##### Data for this task #####

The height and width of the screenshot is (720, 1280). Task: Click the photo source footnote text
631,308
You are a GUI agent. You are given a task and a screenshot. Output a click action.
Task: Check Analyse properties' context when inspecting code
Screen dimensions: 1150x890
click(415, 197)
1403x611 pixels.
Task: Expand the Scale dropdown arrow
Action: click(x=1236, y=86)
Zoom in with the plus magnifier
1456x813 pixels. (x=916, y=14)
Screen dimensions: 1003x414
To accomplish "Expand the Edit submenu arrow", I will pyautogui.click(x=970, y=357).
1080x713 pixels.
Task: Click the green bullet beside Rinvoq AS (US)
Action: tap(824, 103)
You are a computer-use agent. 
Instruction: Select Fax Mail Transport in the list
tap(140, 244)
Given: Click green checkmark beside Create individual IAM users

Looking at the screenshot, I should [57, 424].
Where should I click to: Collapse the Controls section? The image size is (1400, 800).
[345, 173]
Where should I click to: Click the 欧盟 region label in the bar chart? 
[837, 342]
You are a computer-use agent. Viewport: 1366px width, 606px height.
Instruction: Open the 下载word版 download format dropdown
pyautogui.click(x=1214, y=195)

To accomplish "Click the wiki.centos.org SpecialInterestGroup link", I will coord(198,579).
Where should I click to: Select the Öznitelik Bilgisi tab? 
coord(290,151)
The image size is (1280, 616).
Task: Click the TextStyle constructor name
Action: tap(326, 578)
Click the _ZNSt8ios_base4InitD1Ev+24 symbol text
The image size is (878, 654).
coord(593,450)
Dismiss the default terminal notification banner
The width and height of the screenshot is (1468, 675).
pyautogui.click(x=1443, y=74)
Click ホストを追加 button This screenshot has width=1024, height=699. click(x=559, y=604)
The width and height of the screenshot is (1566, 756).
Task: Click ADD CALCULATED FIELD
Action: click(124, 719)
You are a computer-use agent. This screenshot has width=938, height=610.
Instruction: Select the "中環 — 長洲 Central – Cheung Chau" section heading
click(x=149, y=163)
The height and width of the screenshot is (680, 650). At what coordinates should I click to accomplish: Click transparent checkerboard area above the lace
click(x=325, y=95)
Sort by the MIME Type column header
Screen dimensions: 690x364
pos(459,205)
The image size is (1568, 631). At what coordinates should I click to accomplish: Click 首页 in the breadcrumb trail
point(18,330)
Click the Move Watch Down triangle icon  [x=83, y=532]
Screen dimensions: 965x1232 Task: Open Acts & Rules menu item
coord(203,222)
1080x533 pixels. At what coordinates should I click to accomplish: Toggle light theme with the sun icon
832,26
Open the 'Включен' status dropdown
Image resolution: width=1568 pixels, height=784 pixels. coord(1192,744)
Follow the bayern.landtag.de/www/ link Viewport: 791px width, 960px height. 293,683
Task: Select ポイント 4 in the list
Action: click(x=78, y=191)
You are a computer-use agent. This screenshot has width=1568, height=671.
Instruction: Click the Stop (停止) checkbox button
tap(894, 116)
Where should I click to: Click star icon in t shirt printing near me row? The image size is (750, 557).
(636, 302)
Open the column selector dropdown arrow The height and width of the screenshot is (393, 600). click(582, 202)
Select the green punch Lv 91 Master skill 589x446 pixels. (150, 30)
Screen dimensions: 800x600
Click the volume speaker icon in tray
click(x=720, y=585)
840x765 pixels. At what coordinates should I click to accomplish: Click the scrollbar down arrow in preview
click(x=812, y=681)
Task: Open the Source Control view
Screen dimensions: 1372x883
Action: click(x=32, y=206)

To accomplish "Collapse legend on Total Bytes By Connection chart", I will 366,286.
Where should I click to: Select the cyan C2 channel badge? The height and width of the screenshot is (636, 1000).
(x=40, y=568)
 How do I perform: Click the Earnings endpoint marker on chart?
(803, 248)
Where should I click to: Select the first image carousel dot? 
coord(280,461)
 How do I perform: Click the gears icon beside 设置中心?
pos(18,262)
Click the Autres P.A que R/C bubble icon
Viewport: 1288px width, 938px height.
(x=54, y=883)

#####

▸ **Instructions for the task**: All records shown above must be set down again verbatim.

▸ **Your solution**:
The height and width of the screenshot is (720, 1280). Task: Click the photo source footnote text
631,308
You are a GUI agent. You are given a task and a screenshot. Output a click action.
Task: Check Analyse properties' context when inspecting code
Screen dimensions: 1150x890
click(415, 197)
1403x611 pixels.
Task: Expand the Scale dropdown arrow
Action: click(x=1236, y=86)
Zoom in with the plus magnifier
1456x813 pixels. (x=916, y=14)
Screen dimensions: 1003x414
To accomplish "Expand the Edit submenu arrow", I will pyautogui.click(x=970, y=357).
1080x713 pixels.
Task: Click the green bullet beside Rinvoq AS (US)
Action: tap(824, 103)
You are a computer-use agent. 
Instruction: Select Fax Mail Transport in the list
tap(140, 244)
Given: Click green checkmark beside Create individual IAM users

Looking at the screenshot, I should [57, 424].
Where should I click to: Collapse the Controls section? The image size is (1400, 800).
[345, 173]
Where should I click to: Click the 欧盟 region label in the bar chart? 
[837, 342]
You are a computer-use agent. Viewport: 1366px width, 606px height.
Instruction: Open the 下载word版 download format dropdown
pyautogui.click(x=1214, y=195)

To accomplish "Click the wiki.centos.org SpecialInterestGroup link", I will coord(198,579).
Where should I click to: Select the Öznitelik Bilgisi tab? 
coord(290,151)
The image size is (1280, 616).
Task: Click the TextStyle constructor name
Action: tap(326, 578)
Click the _ZNSt8ios_base4InitD1Ev+24 symbol text
The image size is (878, 654).
coord(593,450)
Dismiss the default terminal notification banner
The width and height of the screenshot is (1468, 675).
pyautogui.click(x=1443, y=74)
Click ホストを追加 button This screenshot has width=1024, height=699. click(x=559, y=604)
The width and height of the screenshot is (1566, 756).
Task: Click ADD CALCULATED FIELD
Action: click(124, 719)
You are a computer-use agent. This screenshot has width=938, height=610.
Instruction: Select the "中環 — 長洲 Central – Cheung Chau" section heading
click(x=149, y=163)
The height and width of the screenshot is (680, 650). At what coordinates should I click to accomplish: Click transparent checkerboard area above the lace
click(x=325, y=95)
Sort by the MIME Type column header
Screen dimensions: 690x364
pos(459,205)
The image size is (1568, 631). At what coordinates should I click to accomplish: Click 首页 in the breadcrumb trail
point(18,330)
Click the Move Watch Down triangle icon  [x=83, y=532]
Screen dimensions: 965x1232 Task: Open Acts & Rules menu item
coord(203,222)
1080x533 pixels. At what coordinates should I click to accomplish: Toggle light theme with the sun icon
832,26
Open the 'Включен' status dropdown
Image resolution: width=1568 pixels, height=784 pixels. coord(1192,744)
Follow the bayern.landtag.de/www/ link Viewport: 791px width, 960px height. 293,683
Task: Select ポイント 4 in the list
Action: click(x=78, y=191)
You are a computer-use agent. This screenshot has width=1568, height=671.
Instruction: Click the Stop (停止) checkbox button
tap(894, 116)
Where should I click to: Click star icon in t shirt printing near me row? The image size is (750, 557).
(636, 302)
Open the column selector dropdown arrow The height and width of the screenshot is (393, 600). click(582, 202)
Select the green punch Lv 91 Master skill 589x446 pixels. (150, 30)
Screen dimensions: 800x600
Click the volume speaker icon in tray
click(x=720, y=585)
840x765 pixels. At what coordinates should I click to accomplish: Click the scrollbar down arrow in preview
click(x=812, y=681)
Task: Open the Source Control view
Screen dimensions: 1372x883
Action: click(x=32, y=206)

To accomplish "Collapse legend on Total Bytes By Connection chart", I will 366,286.
Where should I click to: Select the cyan C2 channel badge? The height and width of the screenshot is (636, 1000).
(x=40, y=568)
 How do I perform: Click the Earnings endpoint marker on chart?
(803, 248)
Where should I click to: Select the first image carousel dot? 
coord(280,461)
 How do I perform: Click the gears icon beside 设置中心?
pos(18,262)
Click the Autres P.A que R/C bubble icon
Viewport: 1288px width, 938px height.
(x=54, y=883)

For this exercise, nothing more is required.